_What the exercise asks:_
Set down every line of the material below again, word for word and unchanged.

_Excerpted records:_

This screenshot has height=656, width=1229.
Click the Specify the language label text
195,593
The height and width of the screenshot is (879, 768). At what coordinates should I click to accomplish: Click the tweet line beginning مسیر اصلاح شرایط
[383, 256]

_Solved problem:_
This screenshot has height=656, width=1229.
Click the Specify the language label text
195,593
The height and width of the screenshot is (879, 768). At what coordinates should I click to accomplish: Click the tweet line beginning مسیر اصلاح شرایط
[383, 256]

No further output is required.